Сны в руинах. Записки ненормальных - страница 56
Вдохновив как могли, сержанты построили нас на старте. Фарнелли ушёл к «врагам» следить, чтобы всё было честно, а к нам притопал хмурый и неразговорчивый сержант соперников. Мрачно оглядев нас, – может, рассчитывая напугать, а может, от плохого настроения, – он сразу произвёл впечатление человека злого. Но злого не обычно, а будто с оттенком давней привычки. Просто заключил однажды, что все видят в нём исключительно неприятный, взрывной характер, а потому и усвоил быть нелюдимым и грубым, чтобы не разочаровывать или не тратить время на разъяснения.
«Должно быть, Расти тоже таким кажется сначала» – как-то весело подумал я, ни капли не испугавшись этой наносной мрачности. Как правило, такие люди совсем не столь опасны, как хотят казаться. И прекрасно контролируя свой нрав, привыкнув к нему, иногда поражают вежливостью и уступчивостью. Дёрганые, тайно закомплексованные выскочки вроде Квинси куда коварней и зубастей – вот им-то власть над другими точно доверять нельзя. С них станется даже самые мелочные и ничтожнейшие полномочия превратить в маленькую, но суровую тиранию, умеющую легко искалечить душу послабее. Впрочем, как знать… Бывают ведь и сюрпризы.
Едва Горски махнул рукой, как мы с Квинси рванули в отрыв. Не сговариваясь, понеслись, словно бежать нам было не три с лишним километра, а каких-то пару сотен метров. Обоюдно подгоняемые собственным пыхтением, мы будто уже сейчас начинали отбирать друг у друга право разорвать воображаемую финишную ленточку, хотя до неё было ещё ой как далеко. Какой-то дикий, задорный энтузиазм вдруг проснулся во мне. Я решил выжать всё, на что способен, даже если угроблю к чёрту своё колено. Азарт погони, азарт быть лучшим, азарт показать всем свои возможности вцепился в меня мёртвой хваткой. Какое-то истерическое желание ткнуть в лицо Фар-Горам победой, почти непосильной, но потому такой упоительно ценной.

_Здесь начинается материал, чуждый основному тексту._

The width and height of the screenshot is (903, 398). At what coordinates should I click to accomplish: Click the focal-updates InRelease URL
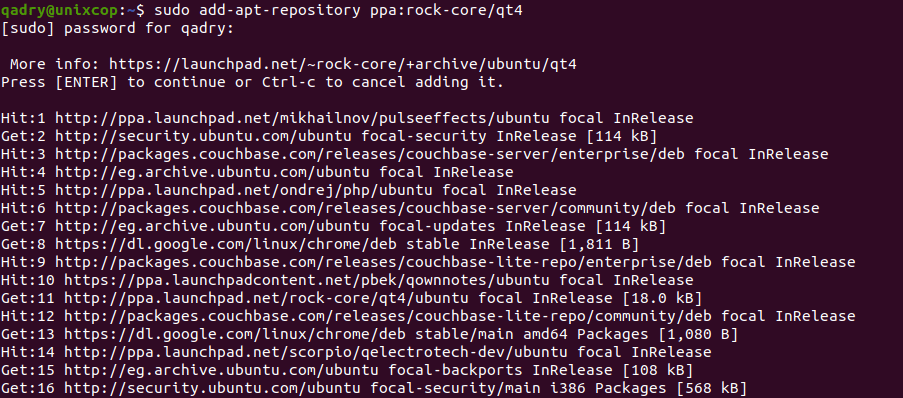coord(212,226)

Чутко, как хронический больной, увязший в бесчисленных диагнозах, знающий наизусть любые симптомы и додумывающий их при первом же намёке, я прислушивался к своему телу. Пугался, ошибочно принимая напряжение связок за боль. Но лишь невнятное, чуть заметное подрагивание какого-то вяленького нерва напоминало о травме. И вскоре, захваченный гонкой я забыл и про него. Горски подбадривал нас, как заядлый игрок на скачках, вкладывал в свои выкрики надежду и гордость за свой взвод и заражал нас этой вдохновенной верой. А вражеский сержант поглядывал на секундомер, и по его спокойному лицу совершенно невозможно было распознать, насколько далека от нас олимпийская медаль. Секунды стучались в моих висках, в такт сердцу отсчитывая время до финиша. Наматывая круги, мы уже заметно сбавили темп, но надеялись, что всё же успели заполучить преимущество.
– Давай, Белоснежка, поднажми! – рискуя сбить дыхание, подзадорил Квинси.
Он резко прибавил в скорости. И я, уязвлённый и удивлённый его запасом сил, подхлёстывая себя тщеславием и силой воли, рванулся за ним, впритык сопя ему в спину. Последние несколько сотен метров мы боролись за собственные рекорды, за победу над собой, ставили на кон амбиции и последнюю выносливость – изумительное чувство восторга от скорости, от умения подчинить себе свои способности, от восхищения этими возможностями собственного тела…
Квинси всё же не дал мне себя обогнать. Перебрав лишь каких-то семь секунд, чтобы побить рекорд базы, он финишировал первым. И я уступил ему всего пару мгновений. Но обидно мне почему-то не было, моё самолюбие парадоксально промолчало. Едва отдышавшись, мы бросились подбадривать остальных, весело и искренне болели за каждого из своих. И Горски даже не одёрнул нас за это дерзкое безобразие. Вместе с нами он радостно вопил комплименты, закармливая допингом воодушевления, понимая, что наконец-то в его взводе проснулось чувство единства. Что всё же удалось воспитать в нас то, без чего не может существовать ни одна армия – добровольную готовность взять на себя больше, чем положено уставом или приказом, разделить между сильными часть трудностей слабого, надрывающегося под этим грузом. И победить всем вместе там, где победа казалась немыслимой.